Here is the method I proposed:

DEFPROCdrawline(X1,Y1,X2,Y2)
IF Y1>Y2 THEN SWAP X1,X2:SWAP Y1,Y2
DX=X2-X1:DY=Y2-Y1
REM The next few lines cope with BASIC's brain-dead treatment of
negative
REM numbers with DIV and MOD, and make it behave like Python's version.
REM The special case of DY=0 is not a problem in machine code: you just
REM make the answer at least as big as the width of the screen.
IF DX>0 THEN
Q=DX DIV DY:R=DX MOD DY
ELSE
Q=NOT((NOT DX) DIV DY):R=(DY-1)-((NOT DX)MOD DY)
ENDIF
REM Wouldn't be able to get the next line right if I din't know the
REM Bresenham algorithm too!
oldX=X1:X1=X1+(Q>>1):N=(DY+DX)/2-(Q>>1)*DY
IF N>DY THEN X1+=1:N-=DY
WHILE Y1<Y2
PROChorizontalline(oldX,X1,Y1)
oldX=X1:X1+=Q:N+=R:Y1+=1
IF N>DY THEN X1+=1:N-=DY
ENDWHILE
PROChorizontalline(oldX,X2,Y2)
ENDPROC

DEFPROChorizontalline(X1,X2,Y)
FOR X=X1 TO X2:POINT X,Y:NEXT
ENDPROC

Notes:

- These routines should do the same thing, but not what the original
question asked. The original question was rasterising a polygon, whereas
these draw lines. This makes a superficial difference.

- The lines it draws include all pixels through which the geometrical
line passes. This is not the prettiest choice.

- In machine code, you'd define N'=DY-N as the decision variable for
my
method, as the increment would then double as the test. This makes it
even
more similar to the Bresenham method!

- In machine code, the IF used for the divide would not involve branch
instructions, merely temporarily setting a mask word to record the sign
of
DX.

- The implementation of PROChorizontalline should be considered only
as
a specification. Optimise at will.

[snip]

Quote:> Notes:

>   - These routines should do the same thing, but not what the original
> question asked. The original question was rasterising a polygon, whereas
> these draw lines. This makes a superficial difference.

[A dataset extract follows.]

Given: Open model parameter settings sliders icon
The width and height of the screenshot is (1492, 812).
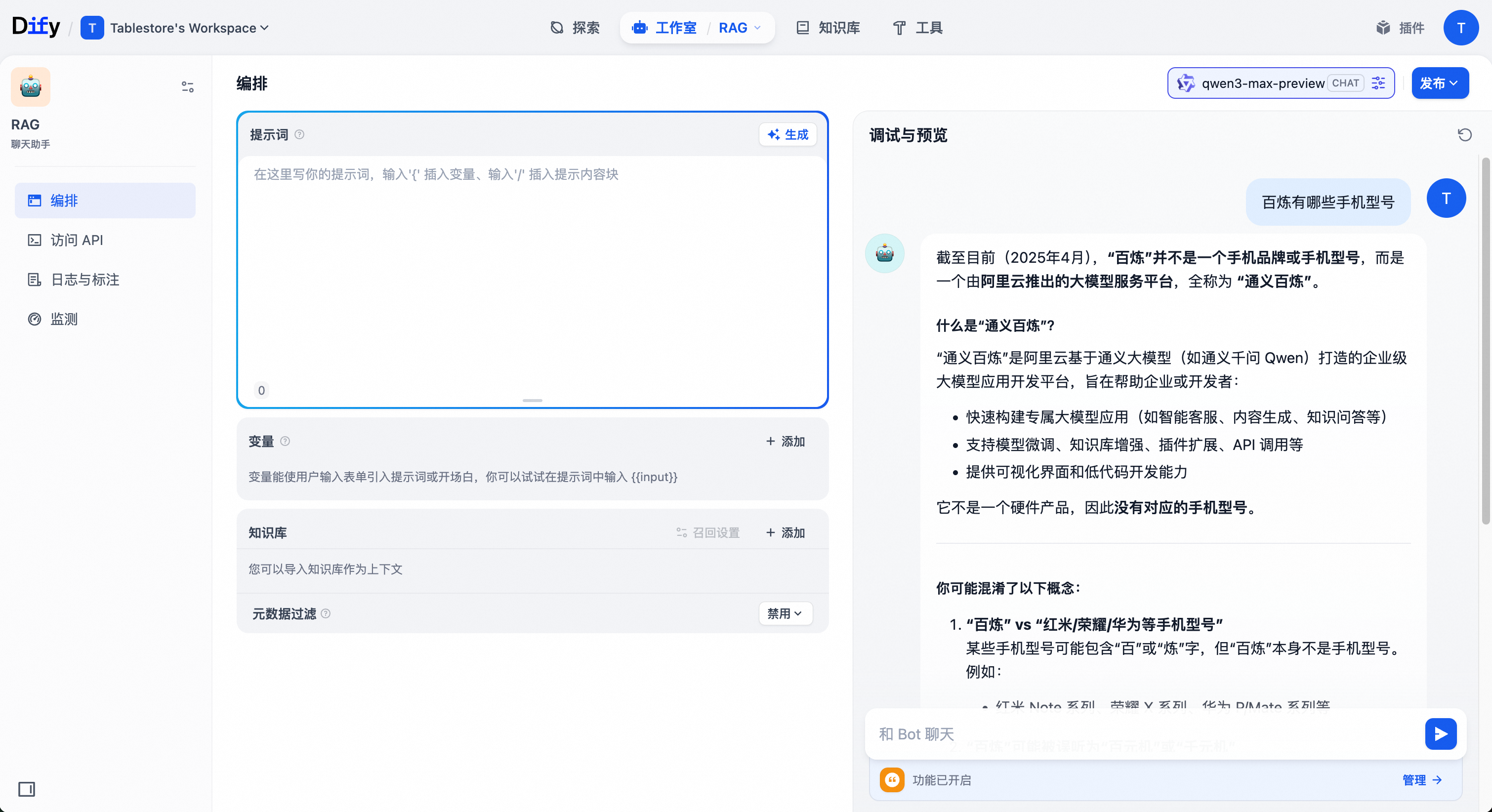Looking at the screenshot, I should 1378,83.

>   - The lines it draws include all pixels through which the geometrical
> line passes. This is not the prettiest choice.

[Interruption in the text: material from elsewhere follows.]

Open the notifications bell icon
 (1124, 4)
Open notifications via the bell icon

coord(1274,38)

There is an algorithm described in '3D Computer Graphics' by Alan Watt
(Addison Wesley) attributed to Swanson & Thayer which is another incremental,
and (more importantly) integer algorithm.

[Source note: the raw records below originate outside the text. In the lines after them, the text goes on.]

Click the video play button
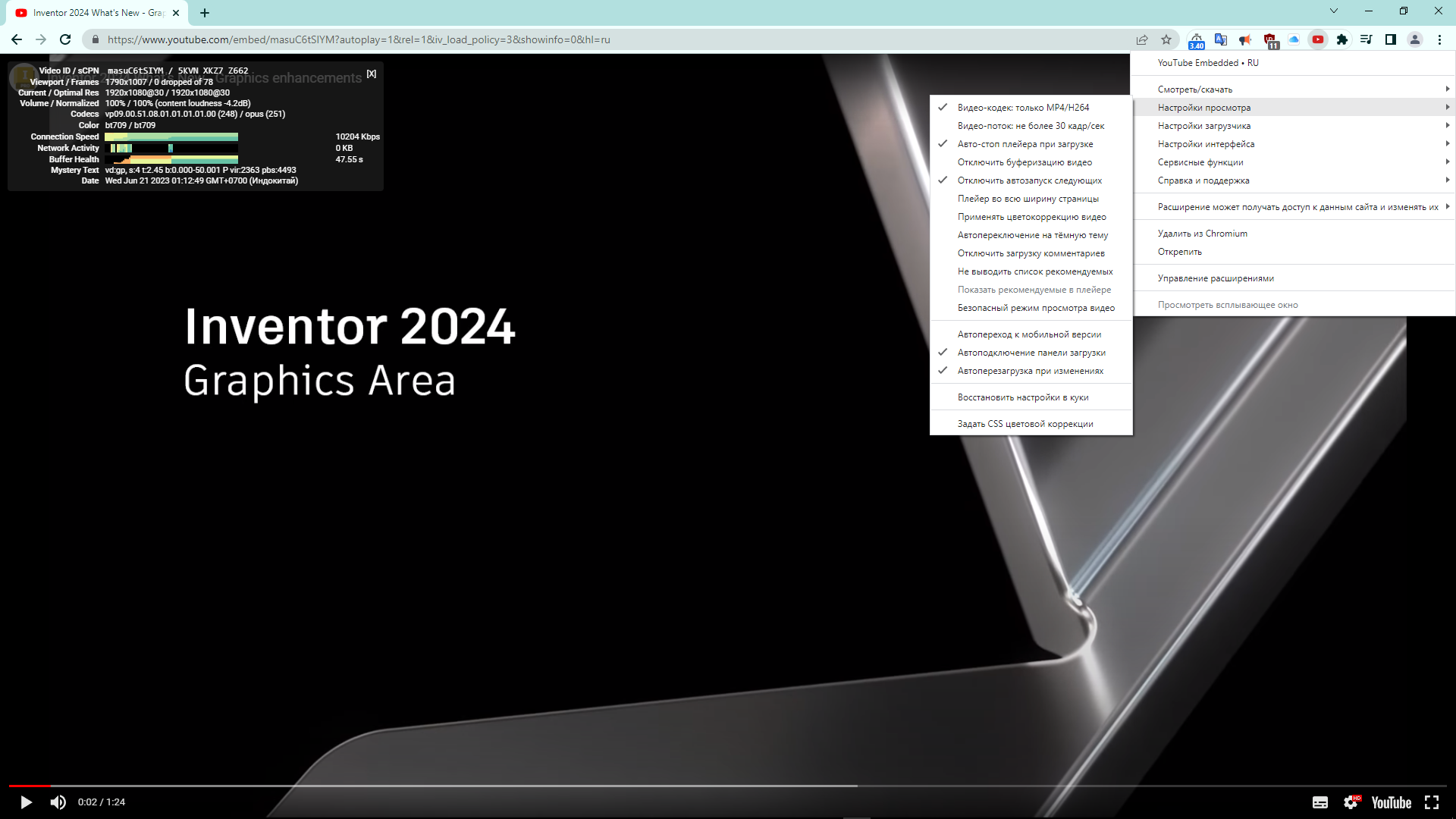The width and height of the screenshot is (1456, 819). (26, 802)
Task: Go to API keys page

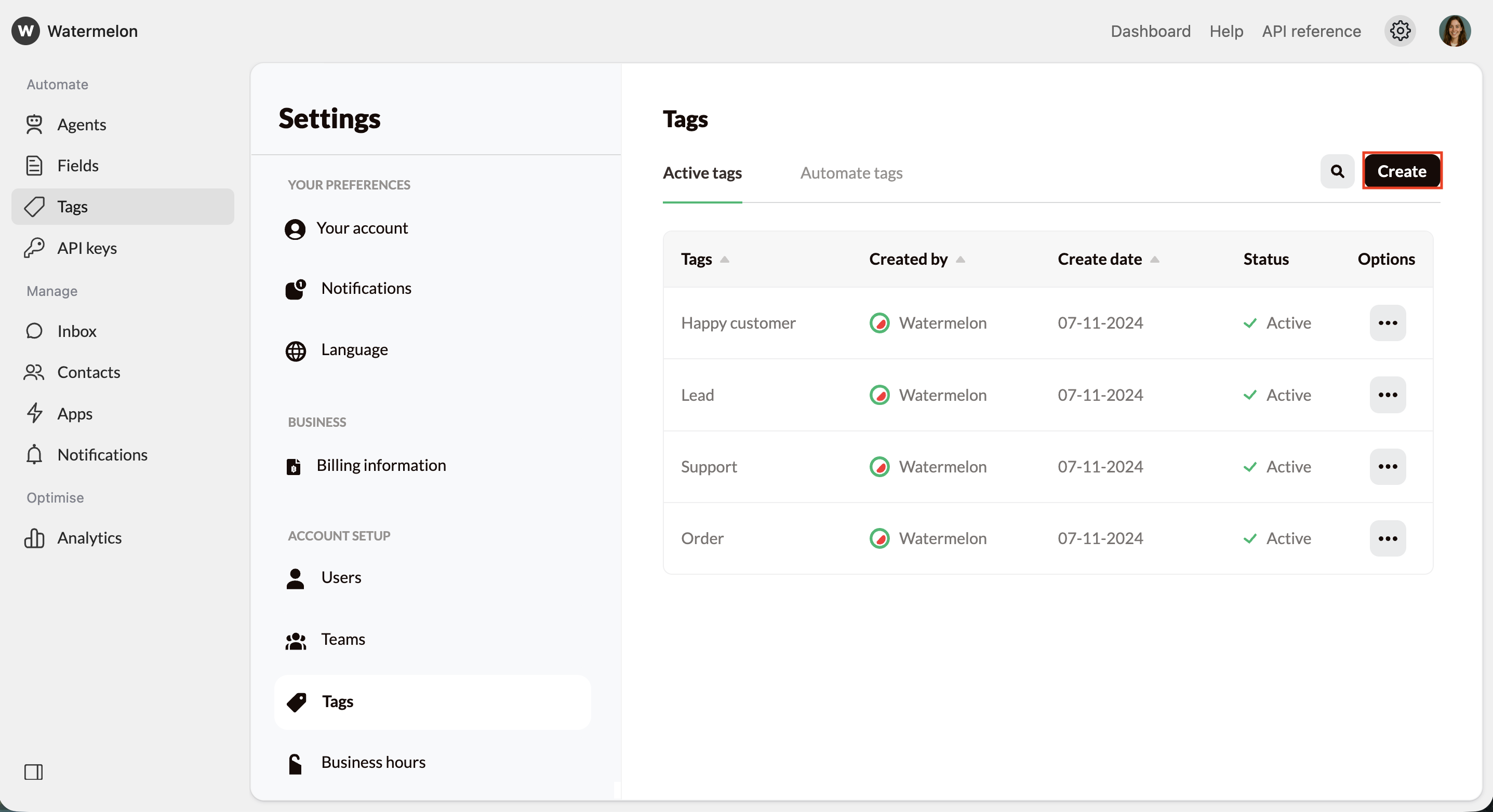Action: (87, 248)
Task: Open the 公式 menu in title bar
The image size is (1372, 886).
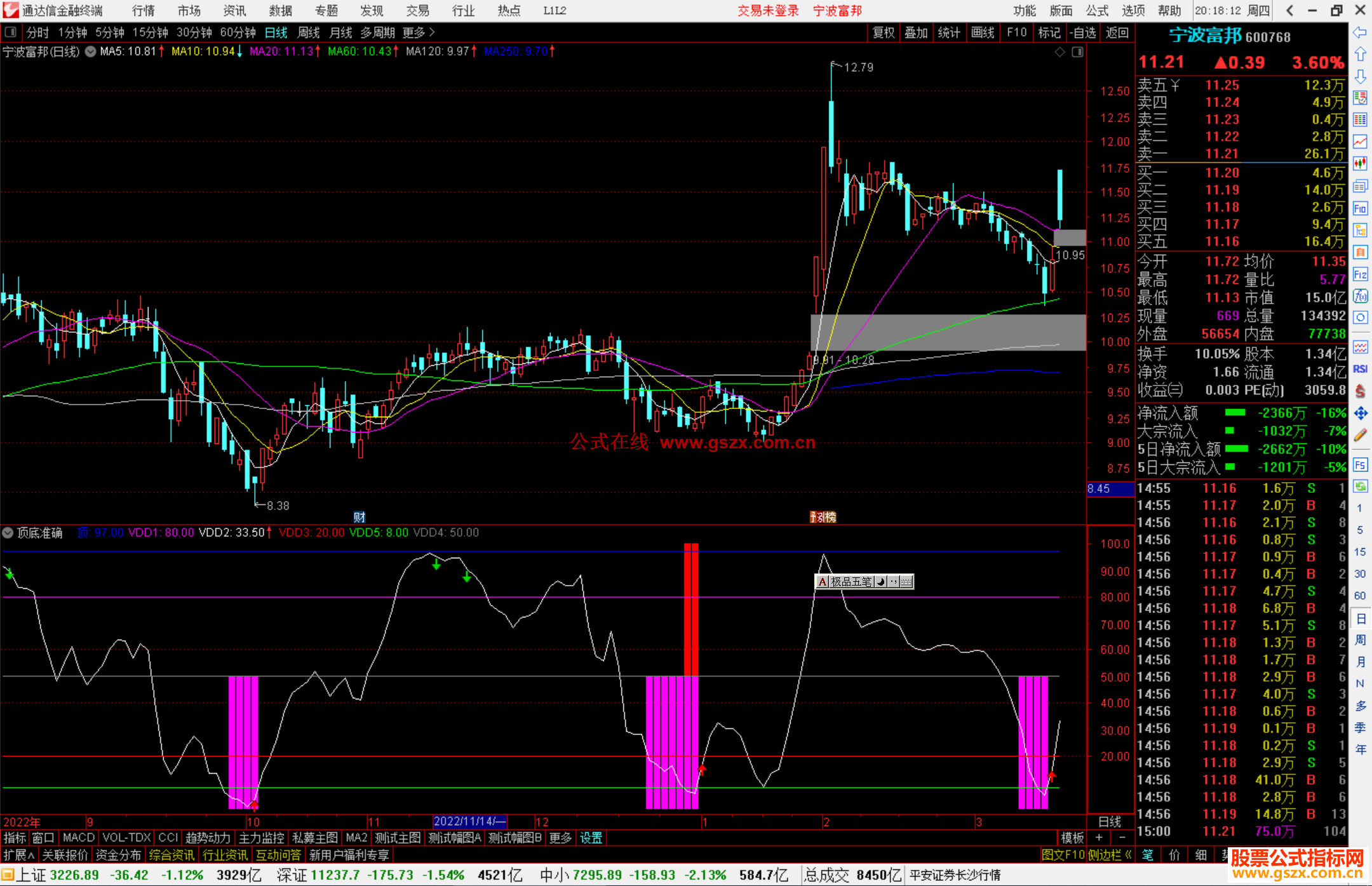Action: tap(1097, 11)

It only draws one pixel per increment on the line (eg. one pixel increments
in one of the axes). The resulting line is discontinuous in many cases - but
then as you are probably going to be filling the polygon with a horizontal
line fill, this is sufficient as there are (in the case of convex polygons)
exactly two points per horizontal line to fill between. There is clearly no
point in drawing the boundary pixels seperately from filling.

The suggested method of rendering the polygon is to build a list of the X
pixels on the polygon boundary per y pixel of the polygon, and then plotting
the boundary pixels at the same time as filling the interior.

Boths halves of the bi-linear interpolation required for Gourrard shading can
also be folded into these two stages.

[snip]

I'm writing some 3D graphics code which, at the moment, uses the standard
plot 85,.. triangle plot to render polygons in the scene. I'm sure somebody
has a faster alternative!? I'm writing it in Acorns Desktop C (not the
current C++ release, the previous one), so I need to be able to integrate
it with this. If anyone can help, and doesn't mind letting me use their
code then I would really appreciate it. Triangle / quadrilateral plotters
would both be useful, preferably mode independant, but I'm using mode 28
if not (256 colours, 640x512 I think).